Overall most of those are sensible policies (and would really make sense globally in plasma, rather than a specific subproject)
I feel the Conventional Commit policy to rise the barrier of entry a tad too much tough (and not sure i would really want it in the resto of plasma)

My plan is for new contributors to just edit their Phabricator revision title myself such that the conventional commit policy is respected in this regard. In general I tried to stay as close as possible to the conventional commit policy just so we can talk to them in the future without being a fork. Also I think it's easier to relax conditions later on than to introduce stricter ones.

i think something along those lines would really make sense globally in plasma, having different sub projects having different policies i feel it may be confusing to the new contributor... tough, your call, just a personal feeling :)

Sue, we should avoid different policies. KScreen/libkscreen are kind of isolated on what they do so I think we can go ahead try the policy and either scrap it later if it's not working well or discuss after analyzing the usefulness in KScreen/libkscreen in which form we want to expand its usage.

This revision was not accepted when it landed; it landed in state Needs Review.Nov 11 2019, 8:52 PM
This revision was automatically updated to reflect the committed changes.

Since there is no other one at the moment I don't see the need to ask again

You could at least follow up the replies.
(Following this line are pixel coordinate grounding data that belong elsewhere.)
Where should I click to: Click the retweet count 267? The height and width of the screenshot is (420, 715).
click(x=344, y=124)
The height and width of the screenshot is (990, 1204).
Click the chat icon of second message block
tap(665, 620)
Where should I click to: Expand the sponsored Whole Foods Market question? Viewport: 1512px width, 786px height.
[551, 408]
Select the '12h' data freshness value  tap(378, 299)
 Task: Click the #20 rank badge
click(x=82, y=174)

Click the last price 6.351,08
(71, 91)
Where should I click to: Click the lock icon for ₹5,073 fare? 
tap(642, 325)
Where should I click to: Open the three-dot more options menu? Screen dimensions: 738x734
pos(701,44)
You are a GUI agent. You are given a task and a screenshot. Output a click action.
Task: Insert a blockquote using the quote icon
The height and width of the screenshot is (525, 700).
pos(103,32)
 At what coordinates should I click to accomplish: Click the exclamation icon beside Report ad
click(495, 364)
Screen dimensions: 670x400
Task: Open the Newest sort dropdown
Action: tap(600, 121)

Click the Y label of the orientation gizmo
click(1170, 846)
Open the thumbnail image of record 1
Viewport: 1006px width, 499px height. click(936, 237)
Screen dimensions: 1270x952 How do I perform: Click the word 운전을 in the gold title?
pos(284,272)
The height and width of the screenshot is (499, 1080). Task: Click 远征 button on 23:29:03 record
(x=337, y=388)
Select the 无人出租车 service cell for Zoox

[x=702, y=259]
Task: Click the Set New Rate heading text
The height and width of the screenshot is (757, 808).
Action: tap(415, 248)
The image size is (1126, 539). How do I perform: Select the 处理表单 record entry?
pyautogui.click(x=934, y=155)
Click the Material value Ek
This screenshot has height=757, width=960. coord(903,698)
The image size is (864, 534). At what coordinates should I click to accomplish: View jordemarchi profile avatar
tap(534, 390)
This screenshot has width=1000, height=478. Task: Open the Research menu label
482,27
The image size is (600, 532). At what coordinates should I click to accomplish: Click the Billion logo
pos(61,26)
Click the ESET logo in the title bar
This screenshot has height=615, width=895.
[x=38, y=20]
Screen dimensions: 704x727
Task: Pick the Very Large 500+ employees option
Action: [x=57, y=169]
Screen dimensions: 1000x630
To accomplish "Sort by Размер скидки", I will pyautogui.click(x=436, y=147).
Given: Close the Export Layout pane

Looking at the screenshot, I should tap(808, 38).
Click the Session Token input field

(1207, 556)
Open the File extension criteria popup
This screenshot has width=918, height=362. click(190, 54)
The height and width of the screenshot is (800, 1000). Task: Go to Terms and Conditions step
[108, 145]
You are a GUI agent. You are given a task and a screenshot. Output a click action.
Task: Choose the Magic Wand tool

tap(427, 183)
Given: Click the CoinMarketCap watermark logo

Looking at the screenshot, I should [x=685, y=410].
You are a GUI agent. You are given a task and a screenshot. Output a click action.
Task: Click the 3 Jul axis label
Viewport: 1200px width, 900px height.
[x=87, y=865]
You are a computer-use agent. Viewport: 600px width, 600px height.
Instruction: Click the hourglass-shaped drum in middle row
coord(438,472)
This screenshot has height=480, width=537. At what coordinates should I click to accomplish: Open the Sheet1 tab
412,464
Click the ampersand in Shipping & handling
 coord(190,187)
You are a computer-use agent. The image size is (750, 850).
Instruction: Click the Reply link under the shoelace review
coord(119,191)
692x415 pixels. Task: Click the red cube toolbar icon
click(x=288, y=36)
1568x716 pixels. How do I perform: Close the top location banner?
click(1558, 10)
It was even met with a positive response, with some effort this could easily become a thing.

It's a completely different story to say kscreen would become an early adopter of an agreed upon new standard we're adopting generically to saying we're going to be a special unique snowflake on one tiny subpart of a bigger project.

David F also had a really good comment about the "testing done" section, that's worth folding into the example.